- [Dataset]:
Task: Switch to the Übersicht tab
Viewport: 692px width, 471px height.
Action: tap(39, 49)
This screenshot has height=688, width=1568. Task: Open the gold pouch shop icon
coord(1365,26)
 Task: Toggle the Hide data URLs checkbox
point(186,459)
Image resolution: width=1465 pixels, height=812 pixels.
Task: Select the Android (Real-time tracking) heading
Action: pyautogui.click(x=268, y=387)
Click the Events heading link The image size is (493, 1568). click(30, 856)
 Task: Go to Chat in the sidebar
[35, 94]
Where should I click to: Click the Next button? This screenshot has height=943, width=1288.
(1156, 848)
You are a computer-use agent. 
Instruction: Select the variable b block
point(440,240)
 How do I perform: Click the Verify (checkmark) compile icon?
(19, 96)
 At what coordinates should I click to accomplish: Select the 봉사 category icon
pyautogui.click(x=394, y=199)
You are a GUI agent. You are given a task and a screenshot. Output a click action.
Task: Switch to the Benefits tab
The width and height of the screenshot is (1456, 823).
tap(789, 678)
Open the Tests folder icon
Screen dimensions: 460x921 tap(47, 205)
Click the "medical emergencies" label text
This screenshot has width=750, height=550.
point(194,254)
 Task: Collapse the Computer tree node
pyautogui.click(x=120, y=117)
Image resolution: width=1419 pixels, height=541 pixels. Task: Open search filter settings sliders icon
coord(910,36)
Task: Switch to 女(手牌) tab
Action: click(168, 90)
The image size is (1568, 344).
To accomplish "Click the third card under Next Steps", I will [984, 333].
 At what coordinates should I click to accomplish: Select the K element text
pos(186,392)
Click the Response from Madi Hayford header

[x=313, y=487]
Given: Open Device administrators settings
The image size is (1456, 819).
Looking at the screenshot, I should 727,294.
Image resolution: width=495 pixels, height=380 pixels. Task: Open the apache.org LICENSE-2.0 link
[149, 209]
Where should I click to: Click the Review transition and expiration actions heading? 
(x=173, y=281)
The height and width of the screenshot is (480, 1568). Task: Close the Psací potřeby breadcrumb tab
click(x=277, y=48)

- [Task requirements]: What lines above mention "agent"? Copy each one.

- [Response to the task]:
You are a computer-use agent. 
You are a GUI agent. You are given a task and a screenshot. Output a click action.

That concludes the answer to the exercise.